There is simply no way you can eliminate
suspicions or jealousy unless if your future partner has a really strong self
image and trusts you to the core. Else just a few careless comments dropped in a
fertile overactive imagination are enough to create chaos. Your continued
friendship with your ex will also be a cause of concern for his/her future
relationships... so it is not healthy either way.
Also remember
that you had an emotional attachment to your ex... however hard you may have
tried to eliminate those feelings... you may have extinguished the flames, but
the smoldering char still remains buried deep under the rubble... ready to burst
forth and consume you once again at any unguarded moment - this flame may not
just be passion, it could be hatred, it could be anger, it could be jealousy, it
could be guilt, it could be shame, it could be feelings of failure or revenge...

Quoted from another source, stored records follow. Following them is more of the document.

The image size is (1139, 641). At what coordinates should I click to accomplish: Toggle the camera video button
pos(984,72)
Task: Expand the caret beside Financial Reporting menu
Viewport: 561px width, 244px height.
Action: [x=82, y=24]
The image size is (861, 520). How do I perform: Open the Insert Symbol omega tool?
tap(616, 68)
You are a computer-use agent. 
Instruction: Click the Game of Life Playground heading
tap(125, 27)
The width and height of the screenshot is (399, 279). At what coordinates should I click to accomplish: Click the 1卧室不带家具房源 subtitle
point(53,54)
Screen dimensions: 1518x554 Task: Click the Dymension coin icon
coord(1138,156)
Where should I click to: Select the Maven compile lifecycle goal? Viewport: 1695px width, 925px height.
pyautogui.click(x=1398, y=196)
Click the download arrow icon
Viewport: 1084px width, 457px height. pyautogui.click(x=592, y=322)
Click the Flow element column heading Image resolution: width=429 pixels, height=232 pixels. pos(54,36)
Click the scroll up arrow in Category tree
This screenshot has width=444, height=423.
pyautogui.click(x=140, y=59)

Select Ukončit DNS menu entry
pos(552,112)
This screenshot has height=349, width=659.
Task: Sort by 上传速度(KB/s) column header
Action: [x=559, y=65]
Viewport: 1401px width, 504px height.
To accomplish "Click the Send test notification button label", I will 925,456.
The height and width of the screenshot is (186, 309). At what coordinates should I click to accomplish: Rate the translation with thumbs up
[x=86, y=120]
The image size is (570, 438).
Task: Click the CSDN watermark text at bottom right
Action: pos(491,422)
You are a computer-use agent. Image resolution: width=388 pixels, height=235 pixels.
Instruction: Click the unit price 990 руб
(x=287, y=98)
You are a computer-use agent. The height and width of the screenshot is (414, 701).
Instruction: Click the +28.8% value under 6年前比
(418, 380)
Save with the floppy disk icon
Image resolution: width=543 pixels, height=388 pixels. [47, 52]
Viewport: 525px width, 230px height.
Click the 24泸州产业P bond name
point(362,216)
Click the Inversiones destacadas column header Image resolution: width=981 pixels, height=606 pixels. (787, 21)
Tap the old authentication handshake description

it could be anything that could ruffle your calm exterior and composure.
As any self respecting success guru will tell you to keep away from negatives --
These emotions have the power to destroy your life even today... Why do you want
to allow yourself to experience that torture of your breakup all over again?
You are not
being fair to your future man or woman, by continuing friendship with your
ex....
-
First you are exposing him/her to possible pain or hurt with your
continued obsession with your ex.
-
Next you might inadvertently be clouding your
judgment
and expectations about your current relationship with your past behaviors.
-
And could end up making the same mistakes in
your future.
-
Also you might have good control over your
emotions, but can you say the same about your ex ... Won't you be adding fuel to
his/her emotions by remaining friends with him/her?
-
Further based on similar reasoning, you will be
hurting your ex's chances of success in his/her future relationship... so it
follows that it is not fair to your ex as well.
Remember your ex... girl or boy friend is your
past....
They wouldn't be your 'ex' if it were not so...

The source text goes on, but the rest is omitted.